Le 22 août 2012 ont paru aux Editions Pierre-Guillaume de Roux trois livres qu’un article, une semaine plus tôt, a prétendus abjects, nul ne les ayant lus, malgré leur brièveté respective.

Le premier livre, Intérieur avec deux femmes, est un récit dans lequel mon double narratif, Pascal Bugeaud, rapporte un certain nombre de choses vues, éprouvées, pensées lors d’un voyage à Amsterdam, il y a une dizaine d’années, avec des plongées dans ma mémoire la plus profonde, notamment amoureuse.

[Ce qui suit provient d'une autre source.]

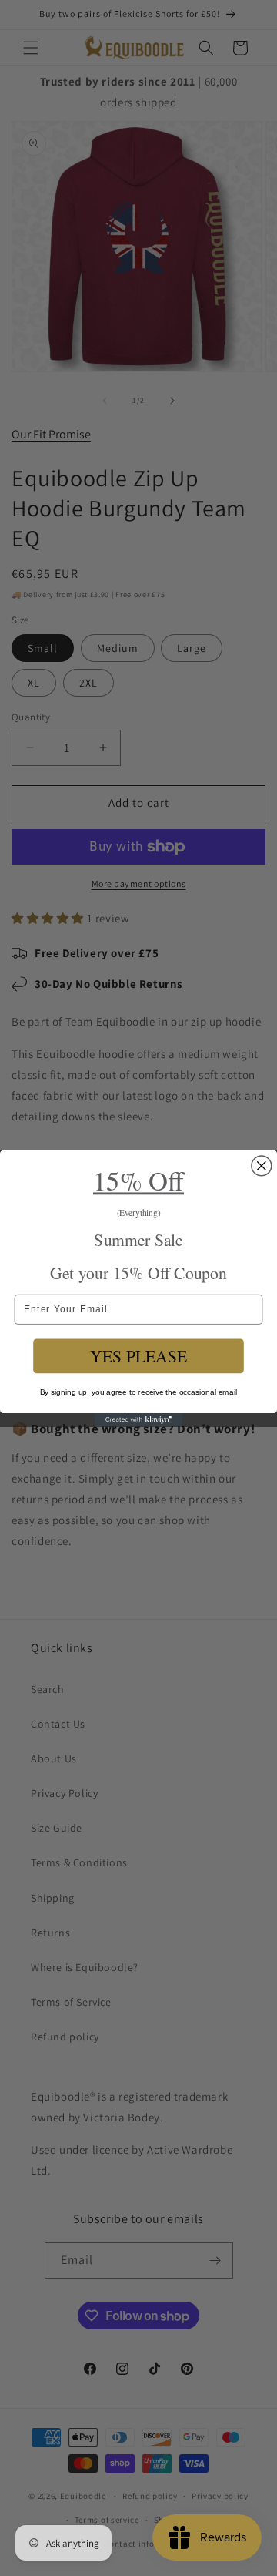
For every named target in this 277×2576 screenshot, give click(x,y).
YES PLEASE (138, 1356)
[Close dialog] (262, 1165)
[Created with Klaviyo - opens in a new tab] (138, 1419)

Dans le deuxième, Langue fantôme, essai sur la paupérisation de la littérature, je poursuis une réflexion entamée vingt-cinq ans auparavant avec Le Sentiment de la langue, et qui m’a valu une forme d’opprobre, pour reprendre le titre d’un livre paru en 2008 et dans lequel, répondant à mes accusateurs, je tentais de montrer comment on refusait de me lire au seul nom de l’idéologie antiraciste, moi qui ai grandi dans la langue arabe et dans un grand mélange de langues, de religions et d’ethnies. A Langue fantôme, j’ai ajouté un bref essai, Eloge littéraire d’Anders Breivik, qui en constitue la fibule et sur lequel je reviendrai, puisque c’est à cause de lui que la meute s’est lâchée. Avec le troisième, De l’antiracisme comme terreur littéraire, je m’insurgeais contre l’éternelle accusation de « racisme » qui prévaut dans le milieu médiatico-littéraire dès lors qu’on s’interroge sur l’identité nationale : « raciste » a remplacé « facho » et « réac » dans les bouches vertueuses, ou qui se veulent telles, de la même façon que ce vocabulaire s’était substitué à « hérétique ». J’espérais en finir avec les invectives et la diffamation. Je me trompais.

Trois livres, donc, soit une donne, comme on dit aux cartes, et néanmoins, d’emblée, une interdiction de jeu, non seulement parce qu’aucun de ces livres n’a été lu, mais qu’on ne le fera pas davantage depuis qu’a éclaté ce qu’il faut bien appeler une de ces « affaires » dont Paris s’est fait une spécialité et qui, cette affaire, perturbe la rentrée littéraire – à supposer que cette affaire, qu’on m’accuse bien sûr d’avoir organisée, avec mon éditeur, Pierre-Guillaume de Roux, par goût du scandale, ou masochisme ou suicide, à supposer que cette affaire, donc, ne soit pas un élément quasi « naturel » de ce spectaculaire qui régit le monde intellectuel occidental, particulièrement en France, où l’ennui et l’insignifiance croissent à proportion de la prétention qu’a ce pays à se croire encore une nation littéraire.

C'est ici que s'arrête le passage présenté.